* **What you are asked to do**
Every record must be copied exactly, except that pictures are dropped.

====================

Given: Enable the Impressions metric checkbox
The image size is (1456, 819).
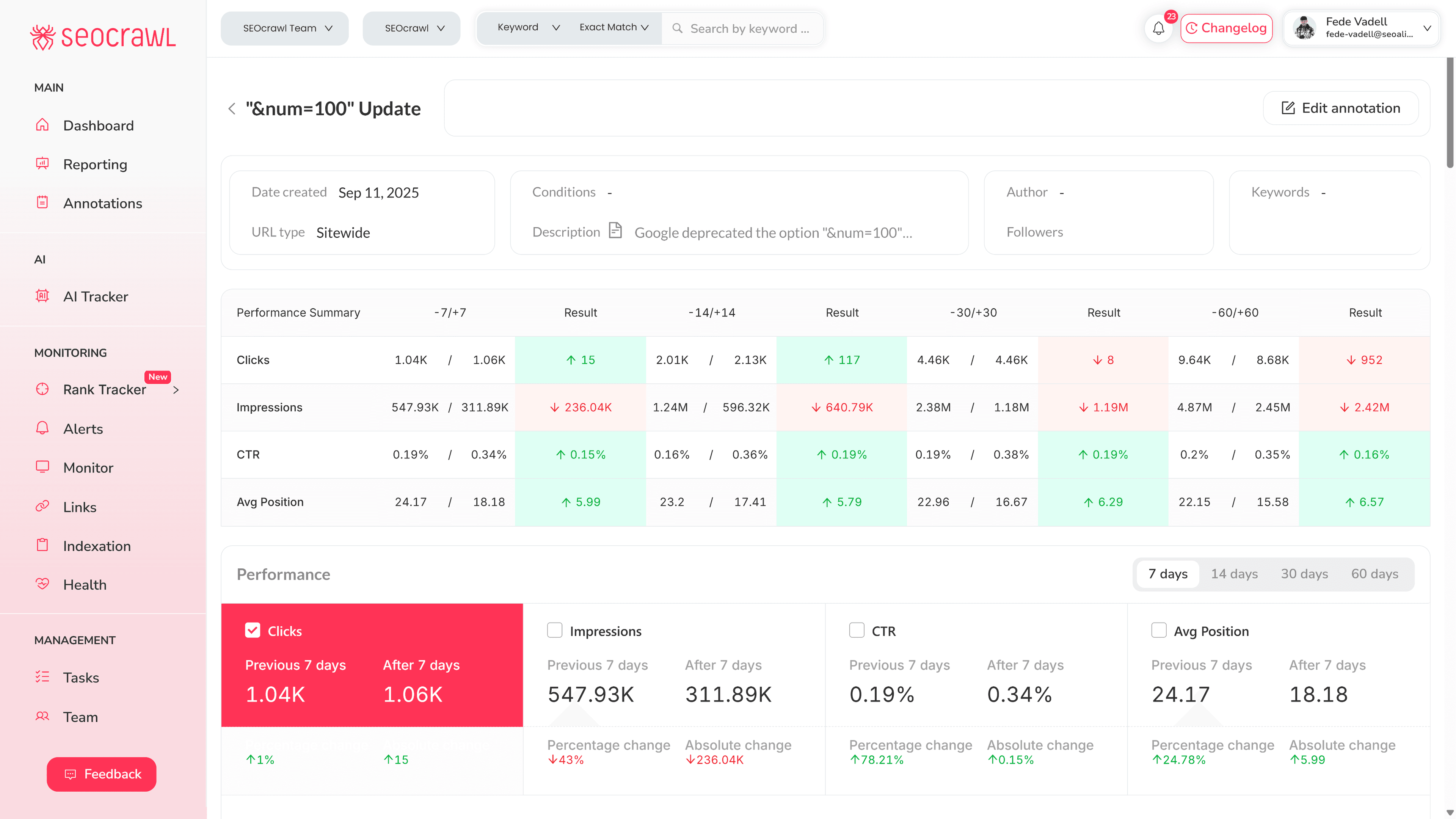Looking at the screenshot, I should click(554, 630).
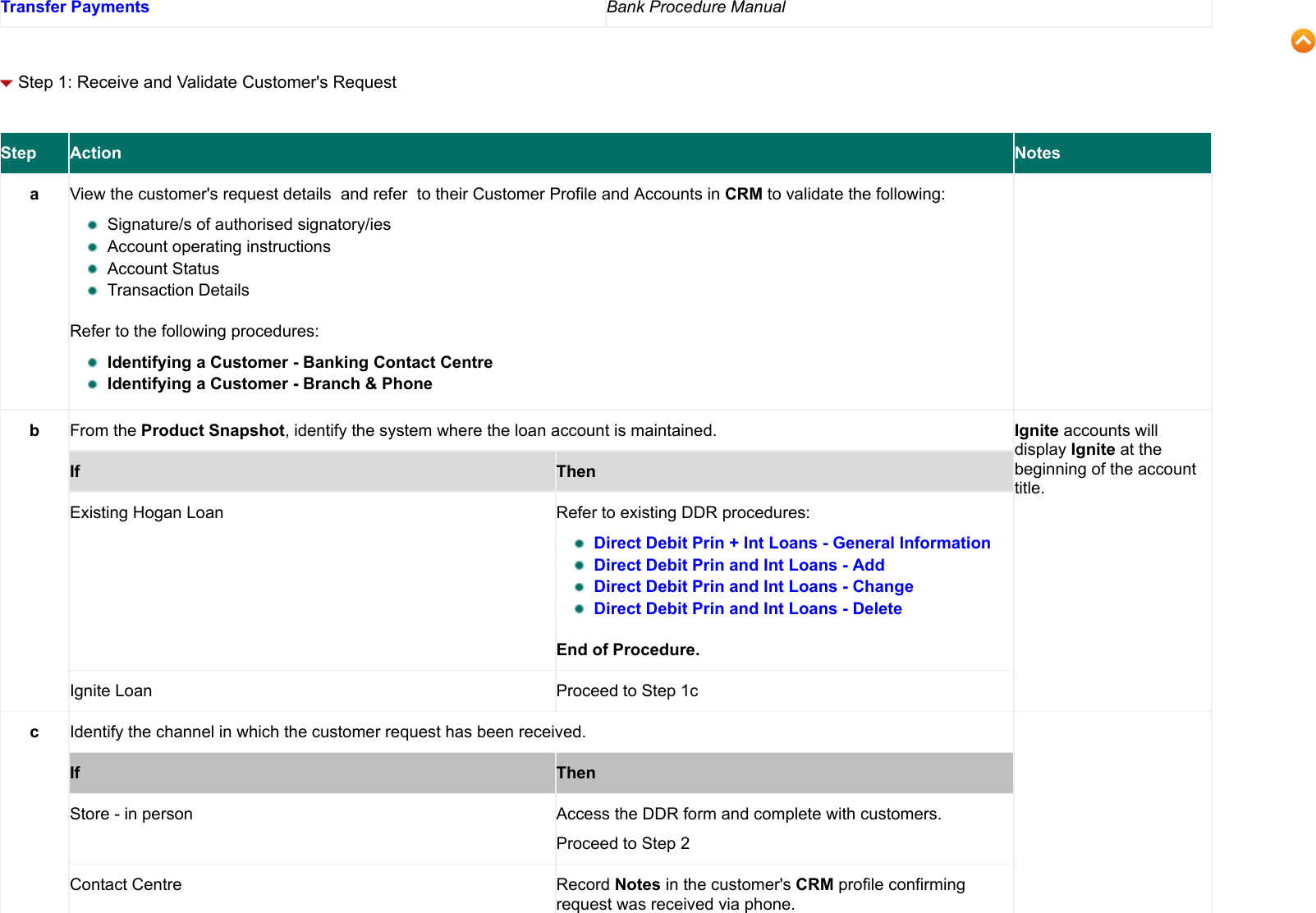The image size is (1316, 913).
Task: Select the Then header cell in step b
Action: click(x=575, y=470)
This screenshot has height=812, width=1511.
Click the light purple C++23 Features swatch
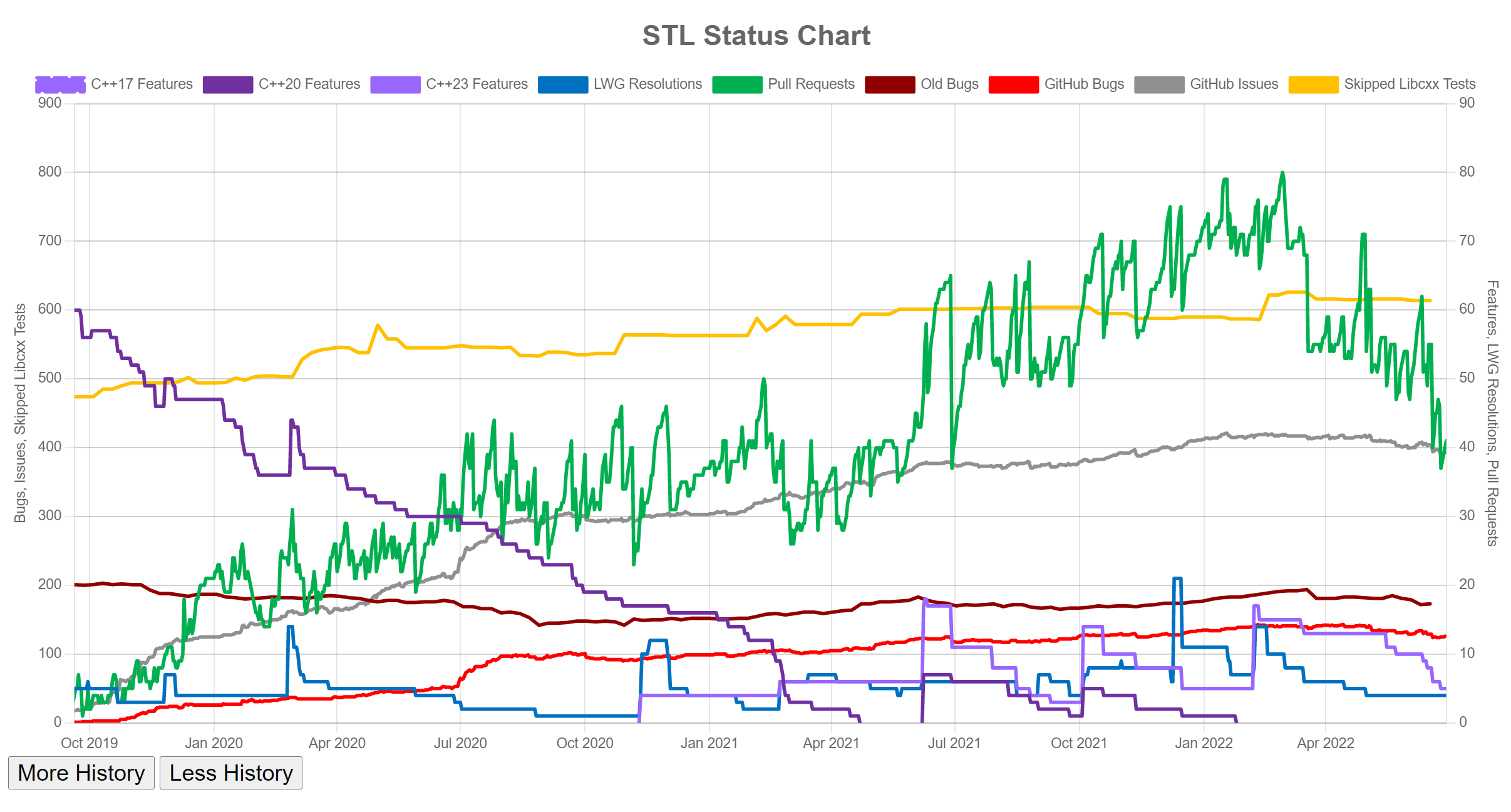395,84
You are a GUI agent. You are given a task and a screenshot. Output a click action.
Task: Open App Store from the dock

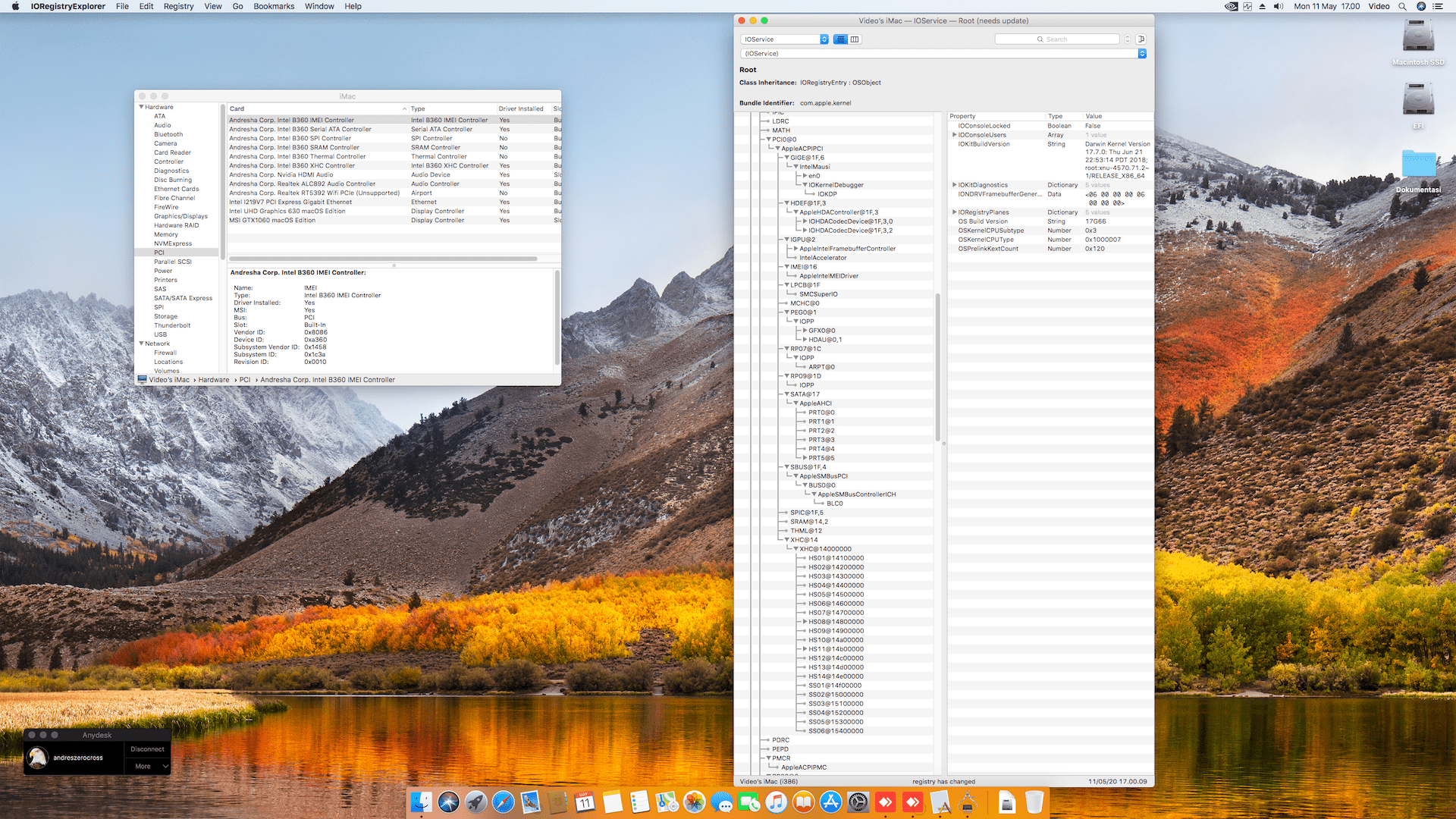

====================

* **Result below**
Given: Enable the Impressions metric checkbox
The image size is (1456, 819).
Looking at the screenshot, I should click(554, 630).
The image size is (1316, 913).
Task: Select the Then header cell in step b
Action: click(x=575, y=470)
This screenshot has height=812, width=1511.
Click the light purple C++23 Features swatch
395,84
You are a GUI agent. You are given a task and a screenshot. Output a click action.
Task: Open App Store from the dock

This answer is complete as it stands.